● EXERCISE DESCRIPTION: Reproduce the entries below, substituting "Where do I click to" for each occurrence of "Where should I click to" and leaving everything else unchanged.

● EXTRACTED INFORMATION:
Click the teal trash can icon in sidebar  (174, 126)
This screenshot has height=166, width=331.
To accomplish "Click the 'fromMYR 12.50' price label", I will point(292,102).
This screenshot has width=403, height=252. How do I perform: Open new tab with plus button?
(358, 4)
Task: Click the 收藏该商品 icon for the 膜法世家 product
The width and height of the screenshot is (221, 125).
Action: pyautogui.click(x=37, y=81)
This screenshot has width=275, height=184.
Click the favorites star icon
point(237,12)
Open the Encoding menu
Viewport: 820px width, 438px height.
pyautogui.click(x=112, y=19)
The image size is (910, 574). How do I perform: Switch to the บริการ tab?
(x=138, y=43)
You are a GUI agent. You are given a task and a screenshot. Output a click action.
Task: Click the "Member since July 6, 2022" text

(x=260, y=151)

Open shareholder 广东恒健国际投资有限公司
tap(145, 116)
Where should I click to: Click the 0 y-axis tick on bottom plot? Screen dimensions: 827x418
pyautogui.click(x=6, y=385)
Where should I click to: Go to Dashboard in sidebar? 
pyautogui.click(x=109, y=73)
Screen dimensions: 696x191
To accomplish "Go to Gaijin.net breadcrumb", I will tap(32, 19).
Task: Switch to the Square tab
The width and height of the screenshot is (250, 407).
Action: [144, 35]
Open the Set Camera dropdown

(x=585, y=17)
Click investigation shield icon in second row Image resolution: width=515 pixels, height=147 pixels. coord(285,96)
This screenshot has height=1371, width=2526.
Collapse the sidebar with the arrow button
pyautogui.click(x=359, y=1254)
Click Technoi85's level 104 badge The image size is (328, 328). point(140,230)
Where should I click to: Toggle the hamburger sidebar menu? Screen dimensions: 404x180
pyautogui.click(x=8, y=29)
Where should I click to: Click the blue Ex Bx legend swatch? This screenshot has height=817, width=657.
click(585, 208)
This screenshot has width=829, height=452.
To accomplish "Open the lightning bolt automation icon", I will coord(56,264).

● RESULT OF THE EXERCISE:
Click the teal trash can icon in sidebar  (174, 126)
This screenshot has height=166, width=331.
To accomplish "Click the 'fromMYR 12.50' price label", I will point(292,102).
This screenshot has width=403, height=252. How do I perform: Open new tab with plus button?
(358, 4)
Task: Click the 收藏该商品 icon for the 膜法世家 product
The width and height of the screenshot is (221, 125).
Action: pyautogui.click(x=37, y=81)
This screenshot has width=275, height=184.
Click the favorites star icon
point(237,12)
Open the Encoding menu
Viewport: 820px width, 438px height.
pyautogui.click(x=112, y=19)
The image size is (910, 574). How do I perform: Switch to the บริการ tab?
(x=138, y=43)
You are a GUI agent. You are given a task and a screenshot. Output a click action.
Task: Click the "Member since July 6, 2022" text

(x=260, y=151)

Open shareholder 广东恒健国际投资有限公司
tap(145, 116)
Where do I click to: Click the 0 y-axis tick on bottom plot? Screen dimensions: 827x418
pyautogui.click(x=6, y=385)
Where do I click to: Go to Dashboard in sidebar? 
pyautogui.click(x=109, y=73)
Screen dimensions: 696x191
To accomplish "Go to Gaijin.net breadcrumb", I will tap(32, 19).
Task: Switch to the Square tab
The width and height of the screenshot is (250, 407).
Action: [144, 35]
Open the Set Camera dropdown

(x=585, y=17)
Click investigation shield icon in second row Image resolution: width=515 pixels, height=147 pixels. coord(285,96)
This screenshot has height=1371, width=2526.
Collapse the sidebar with the arrow button
pyautogui.click(x=359, y=1254)
Click Technoi85's level 104 badge The image size is (328, 328). point(140,230)
Where do I click to: Toggle the hamburger sidebar menu? Screen dimensions: 404x180
pyautogui.click(x=8, y=29)
Where do I click to: Click the blue Ex Bx legend swatch? This screenshot has height=817, width=657.
click(585, 208)
This screenshot has width=829, height=452.
To accomplish "Open the lightning bolt automation icon", I will coord(56,264).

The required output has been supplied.